Bjorn felt less than sure of his last statement, and Ante did not seem bothered to go directly into any discussion about it, turning on the vacuum cleaner to rid the counter and the floor of the spilled peppercorns instead.
"And in what way will the smuggling hurt the local economy?" Ante asked as he turned off the noisy handheld device.
"Well, its unfair for the local merchants in Neiden and Kirkenes, isn't it?" Bjorn suggested. "After all, they have to pay taxes, and that gives Pingo an unfair advantage."
Ante put away the vacuum cleaner before turning to Bjorn.
"So, we will soon have to tax everyone leaving the colony with more than a minimum of stuff in order to help the merchants in Neiden and Kirkenes."
"Yeah. I mean... Or else, they will go out of business, right? And that would hurt the local economy."
"So, why not give the merchants in Kirkenes and Neiden a tax break. That way everybody would be happy. People would get their cheap stuff closer to home, and the merchants can compete on an equal footing with Pingo."

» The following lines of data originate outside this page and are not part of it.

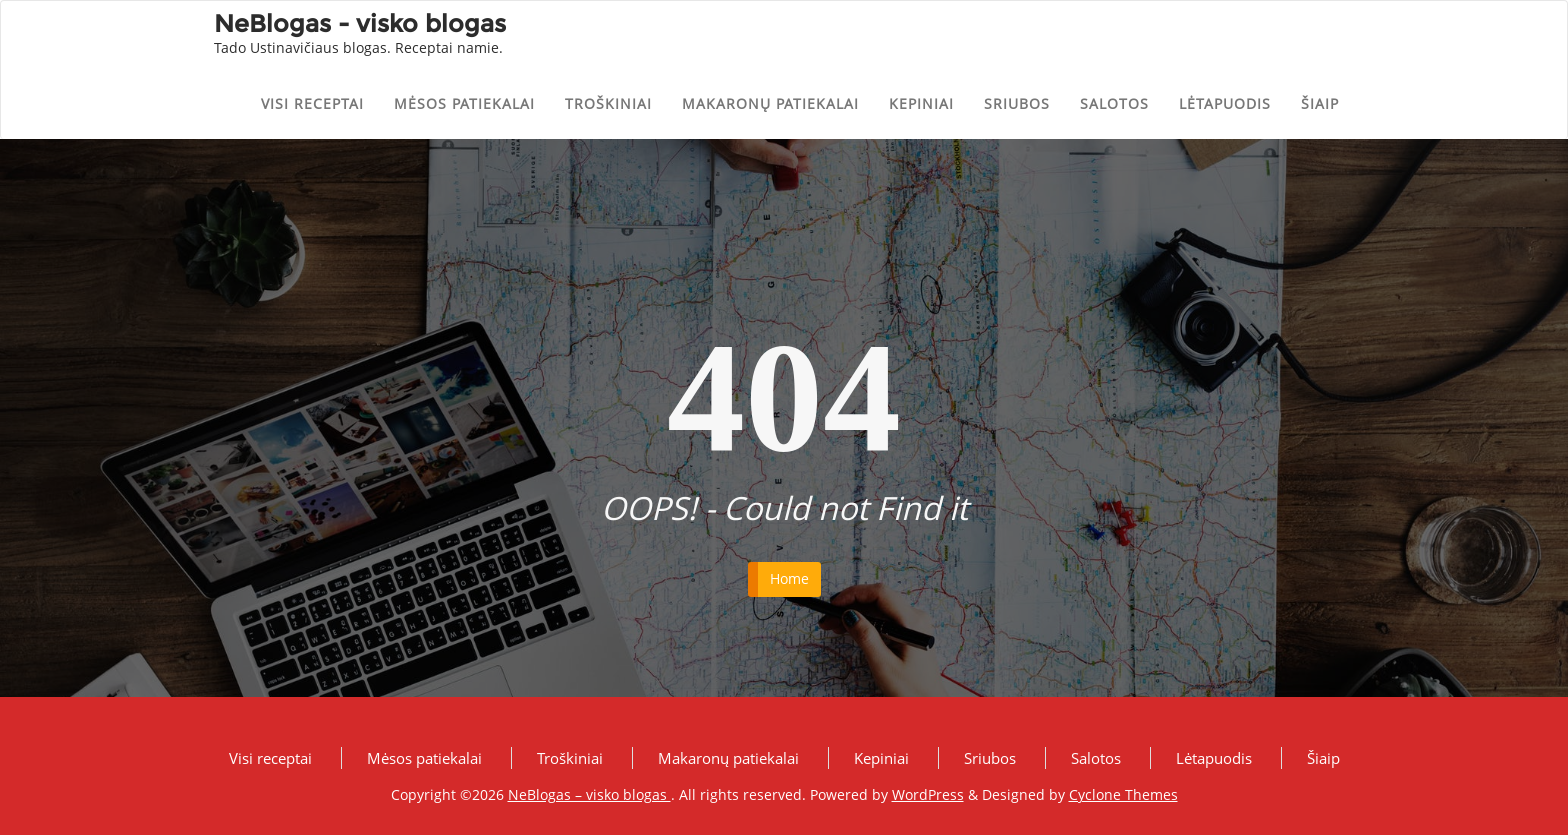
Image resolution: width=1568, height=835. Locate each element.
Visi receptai (312, 103)
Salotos (1114, 103)
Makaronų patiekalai (770, 103)
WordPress (928, 794)
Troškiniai (608, 103)
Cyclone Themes (1123, 794)
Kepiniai (921, 103)
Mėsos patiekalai (464, 103)
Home (789, 578)
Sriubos (1017, 103)
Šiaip (1320, 103)
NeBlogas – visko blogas (589, 794)
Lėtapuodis (1225, 103)
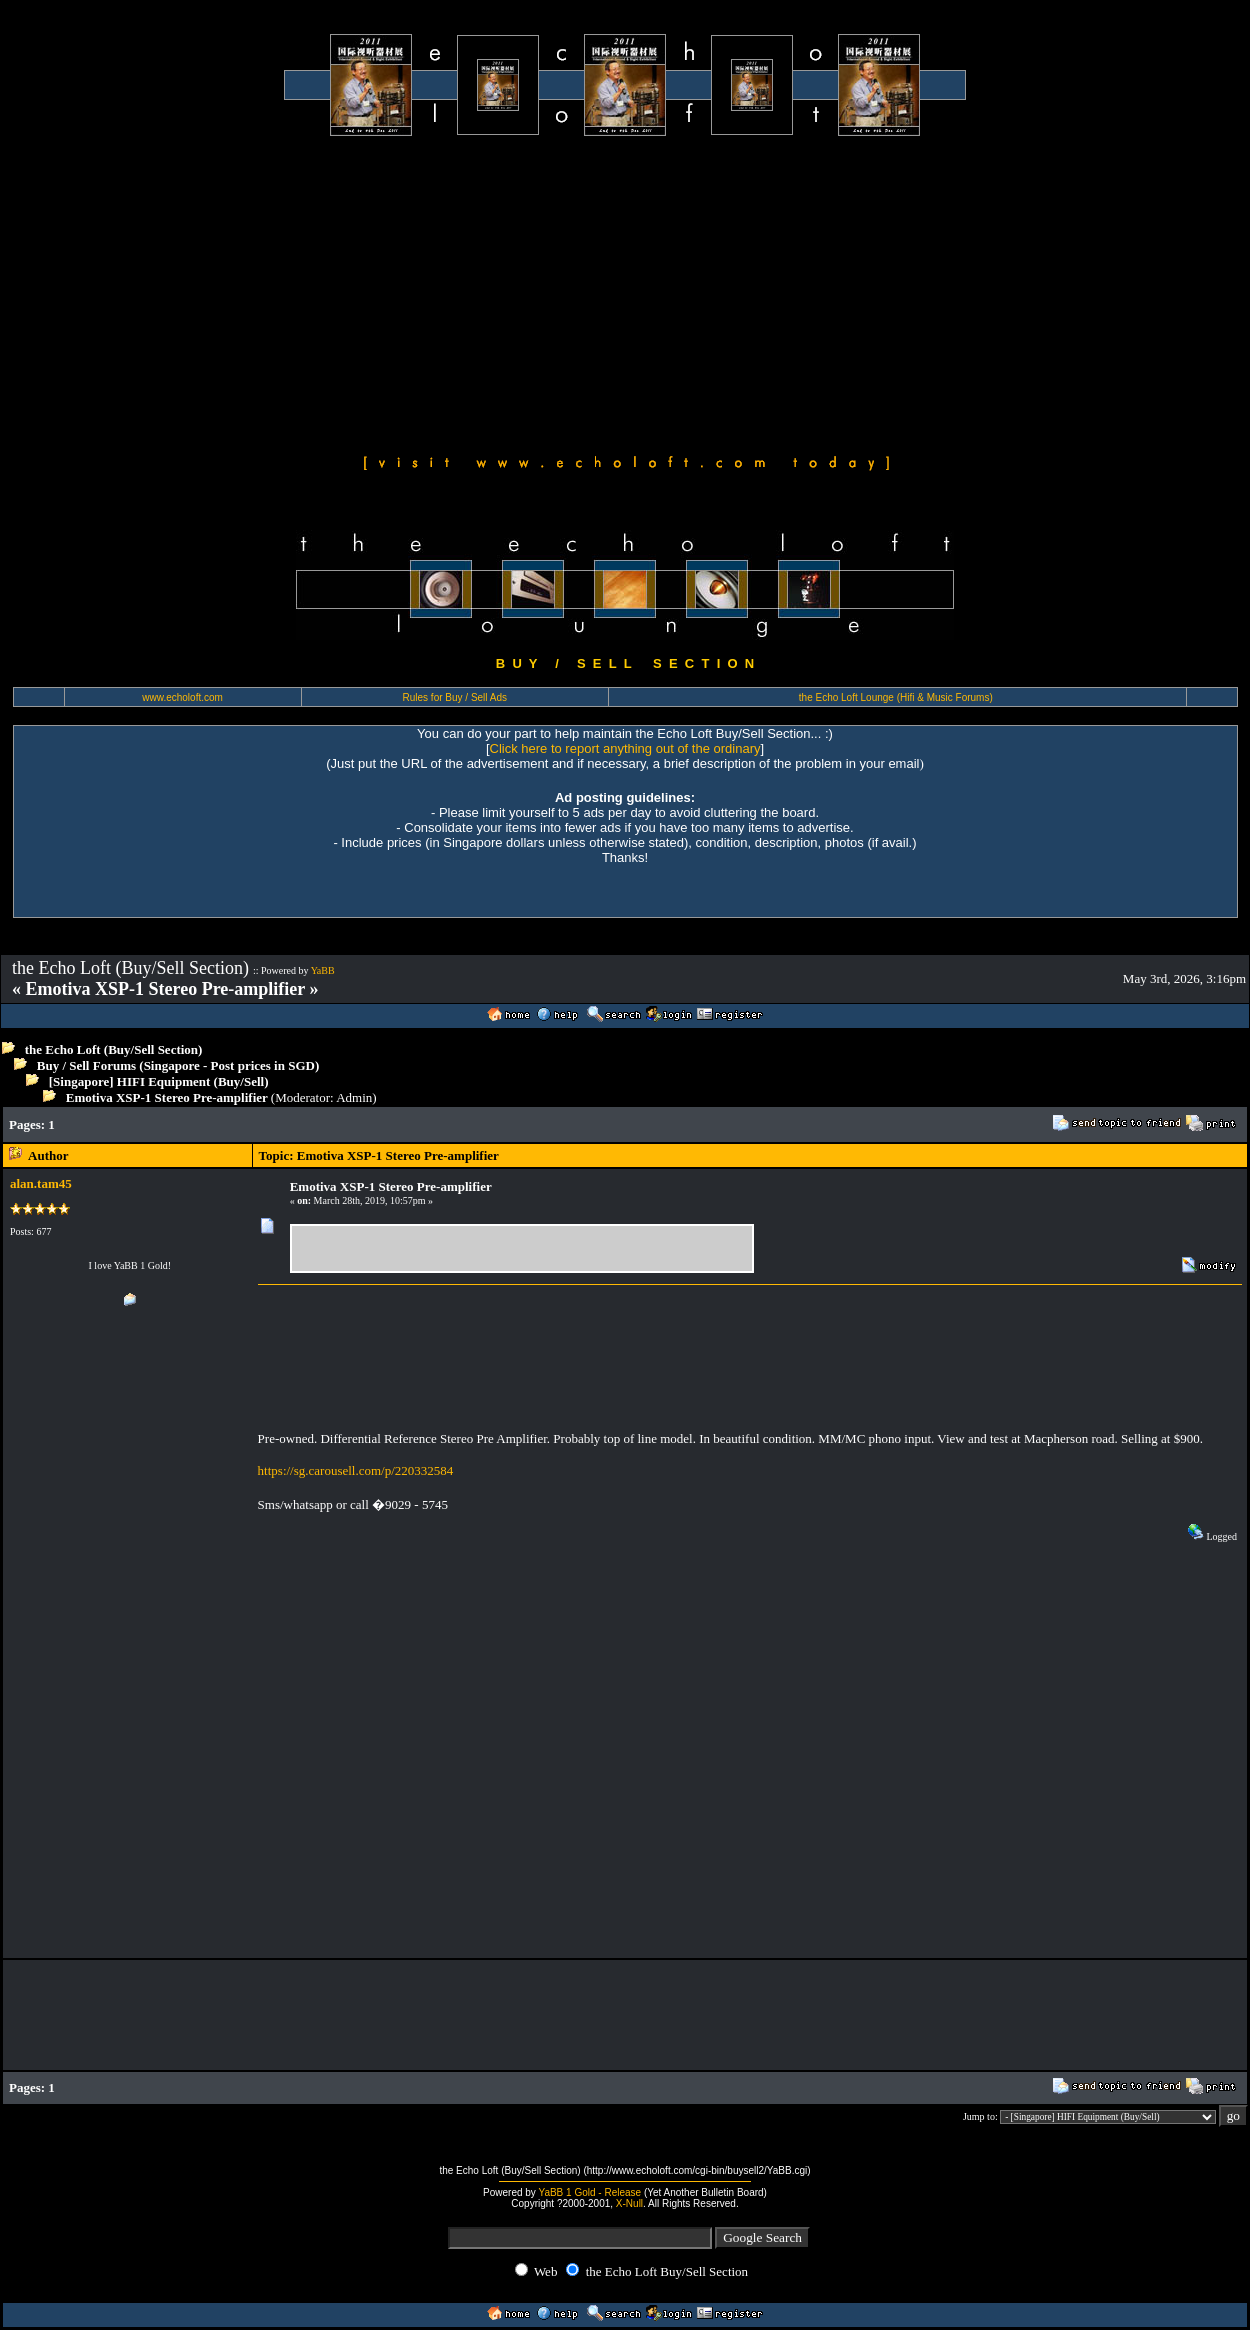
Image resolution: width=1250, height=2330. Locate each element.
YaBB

"But we have to pay taxes!" Bjorn insisted. "I mean... how else are we going to pay for schools and health services, and..."
"And the poor?" Ante suggested helpfully.

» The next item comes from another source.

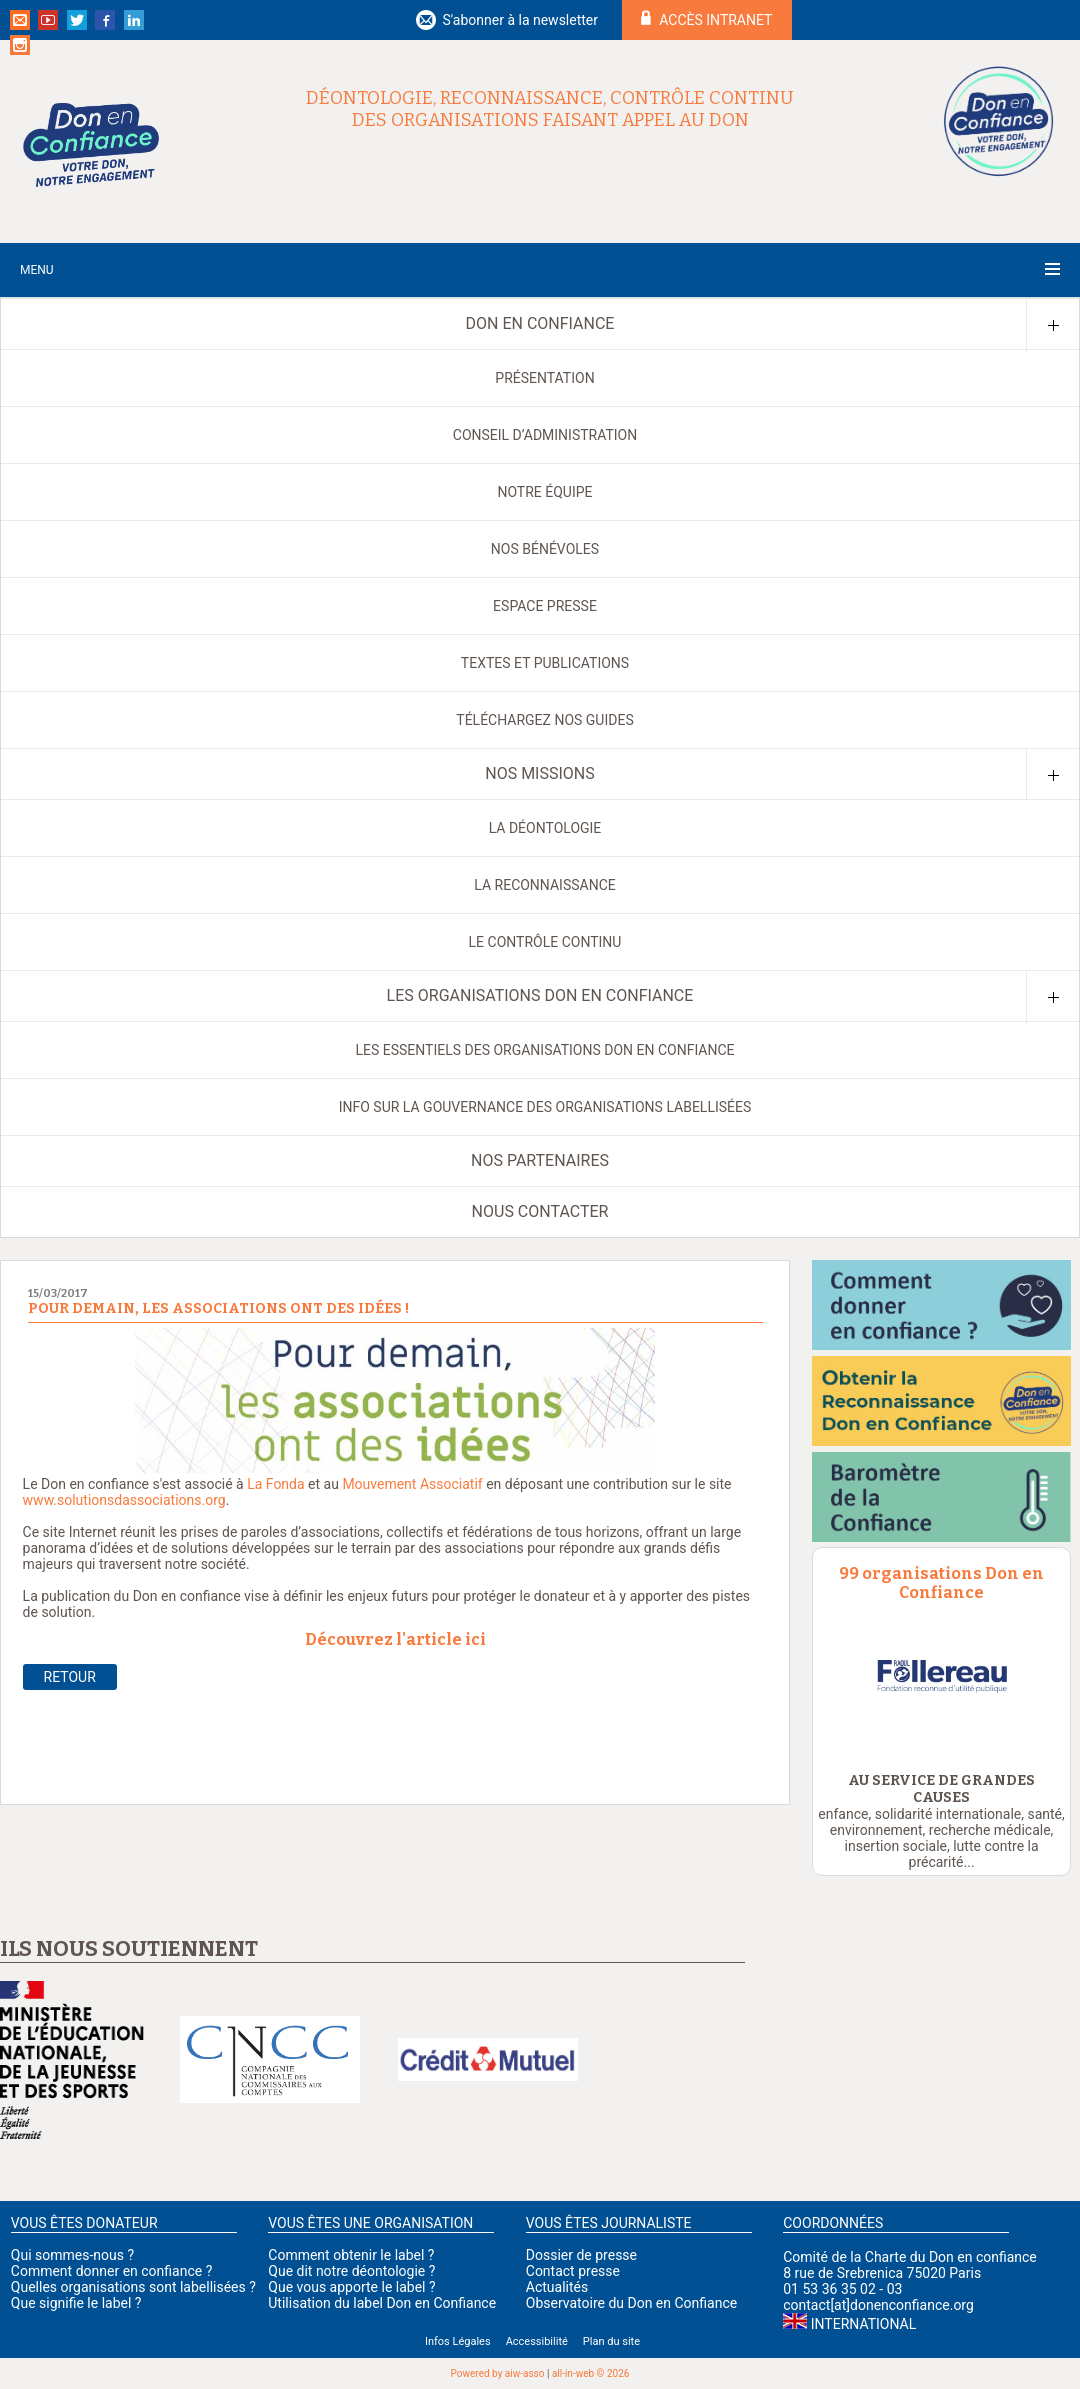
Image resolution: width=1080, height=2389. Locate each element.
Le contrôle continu (545, 942)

"How, indeed!" Ante confirmed with a smile.
Bjorn was a little confused by Ante's lingering sarcasm. Was he serious, or just pulling his leg?
"So you agree that we will soon have to act as customs officers in order to even out the playing field."
"We will indeed," Ante replied, still smiling. "I'm sure Frank is right."
"So what was all that about?" Bjorn asked, still puzzled by Ante's sarcasm.
"I've been listening too much to Thomas lately, I guess," Ante replied. "That man is an anti-tax fanatic, and I thought I'd try out his logic on you."
"He is?" Bjorn asked, curious to hear Ante's view of Thomas.
"Haven't you noticed how he always comes up with those so called voluntary solutions to everything?"
"Yeah, now that you mention it... He's not a great fan of government solutions, is he?"
"Not at all," Ante confirmed. "He has some valid points, though."
"You think so?"
"Yeah, I do... Once you start thinking of government agents as a bunch of corrupt crooks, all sorts of things suddenly start to make sense."
"Such as?" Bjorn asked.
"The war in Libya for instance."
"Well... It's all about the oil, isn't it. Why do you think the foreign minister is so eager to send troops down there?"
"To protect our interests and help the people rebuild their nation," Bjorn replied, parroting what he had heard the foreign minister say on TV.
"And what exactly is our so called interest in Libya?"
Bjorn shook his head. Ante's point was just too simple minded. The profits from the state controlled oil company was after all funnelled into the national coffers, thereby providing vital funding for social services such as education and health care. Without the profits from oil wells abroad, much of the welfare state would have to be dismantled. Protecting the oil fields from terrorists was clearly of national importance, as well as a good thing for the locals in Libya.
"Okay! So they are all a bunch of crooks!" Bjorn replied, this time being the one with heavy sarcasm in his voice.